I'm a little embarrassed that it's been nearly a month since my last confession. Blog. My lastblog. Weird.
It's midnight, and I'm sitting here unable to sleep before I write. The curse of being a writer is that not writing feels a lot like holding in a sneeze. And writing feels like taking a deep breath. Even if the words are just on a blog that tens of people read every month.
In short, life is chaos right now. I feel a little (or maybe completely is a better word) out of control. I'll be honest and say that's not the place I feel most comfortable. Or sane. I have recently settled into a place called "Wit's End," and life is very interesting here.
Have you ever looked up and asked God if He was joking? As if the thing(s) you face are a silly mistake? Or thought that maybe God got distracted by something and looked away for a second, allowing life a precious few moments to become a jumbled mess? I hope you're nodding; otherwise, I'll feel a little foolish when I say that I've done, said and thought those things. Often.
In late January, I posted this on Twitter: "Waiting for big news today. Reminded that trust is easy when things are going according to plan, but isn't fully refined until they aren't." While I got the news I was waiting (and hoping) for shortly after I posted this, I'm still in the same place. Learning the same lesson. I feel like I'm in a perpetual state of... wait. It's uncomfortable and chaotic and makes trusting that someone like God - who could just think and make my problems and worries disappear - has my best interest in mind.

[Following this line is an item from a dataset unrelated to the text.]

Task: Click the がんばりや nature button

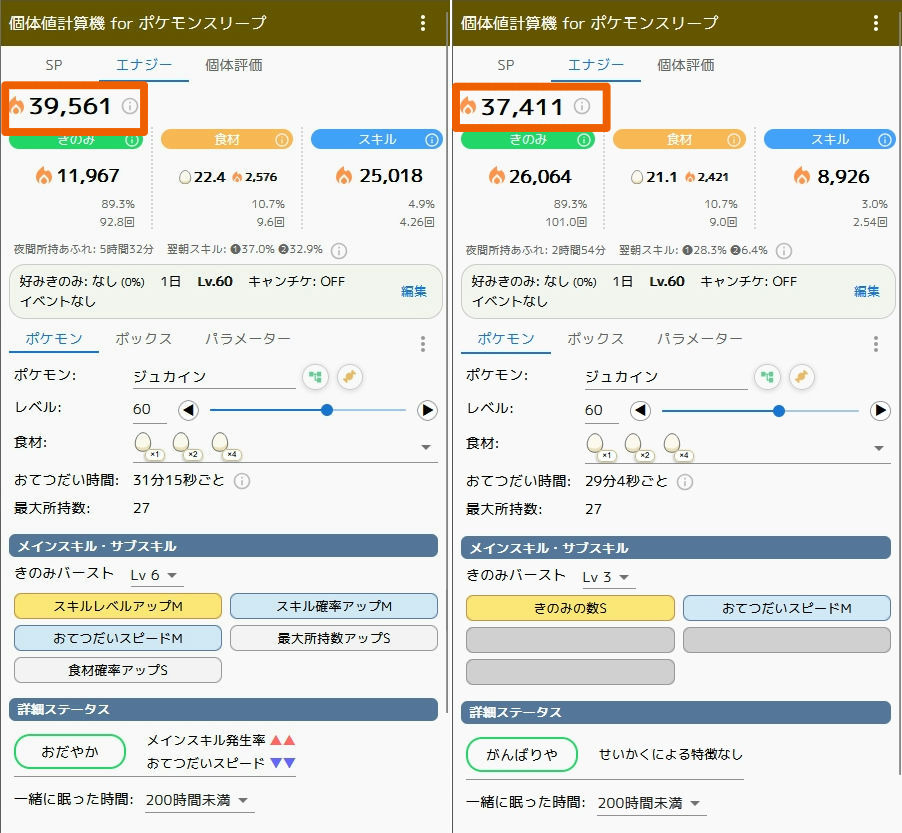Action: pyautogui.click(x=522, y=754)
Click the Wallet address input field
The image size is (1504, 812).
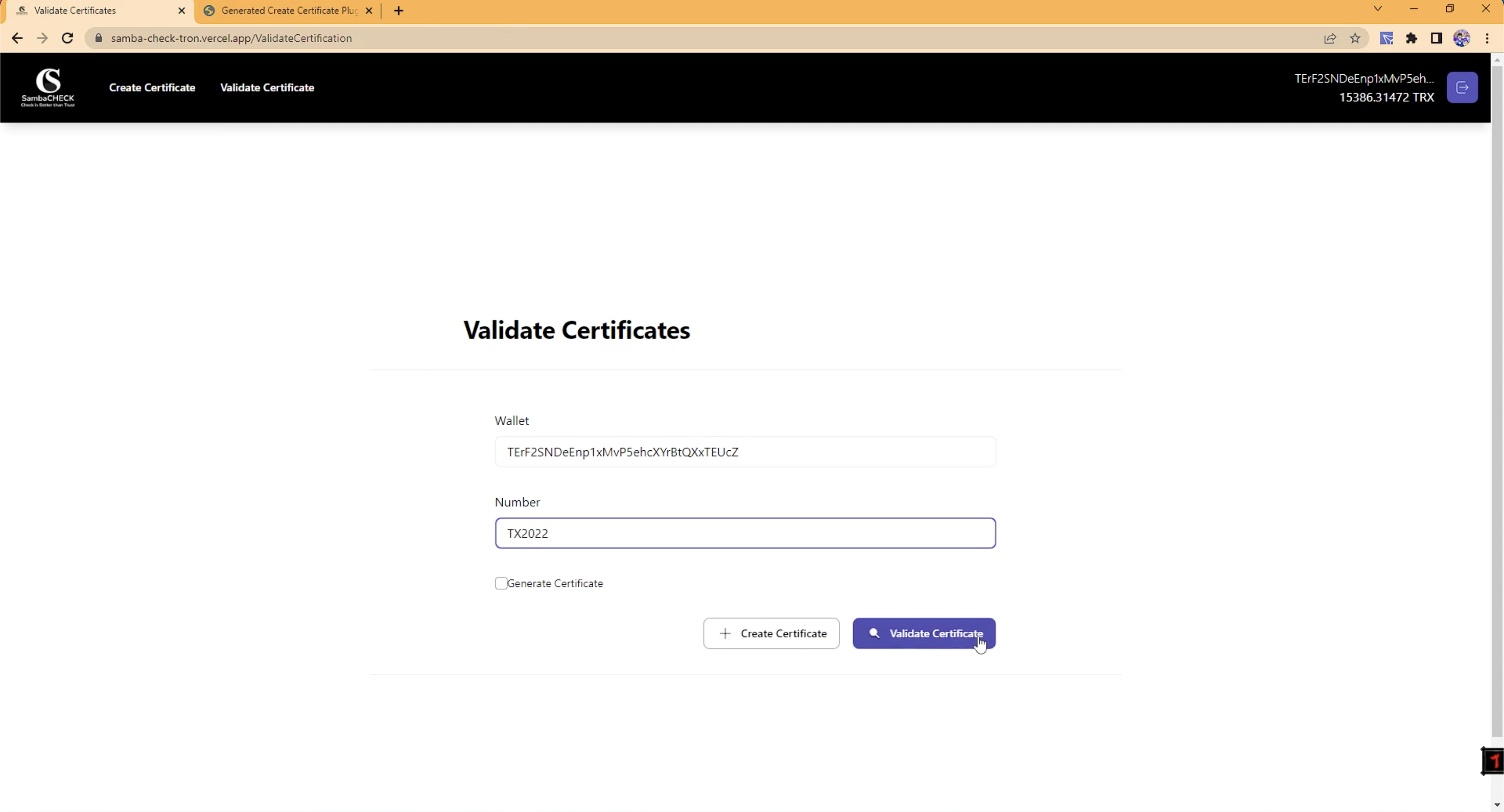coord(745,452)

The past 12 months have been some of the most unsettling and scary of my life for a lot of reasons. We have faced heart conditions, biopsies, lean budgets, a hard marriage and brothers in war zones. Life has shaken me this year. I don't say that to get pity or understanding. I say it so that what I'm about to say next will mean something.
I am not afraid of the shaking anymore. I'm not scared of the wondering and waiting. I'm learning to let go and rest in the fact that I have a future I may not know yet, but one that will be GOOD. It will be good because I am going to choose to live well and fully, even - and maybe especially - in the times that it's hardest to do so. And I have hope that even things like heart conditions, biopsies, lean budgets, a hard marriage and brothers in war zones are good for me. Not because they make me happy, but because they make me better.
This song by JJ Heller, called "Your Hands," has calmed my fears unlike anything else while walking through this year. It talks about the reality that life will shake us. This is guaranteed. But what's also guaranteed is that we won't be alone in the shaking. I've never felt more reassured.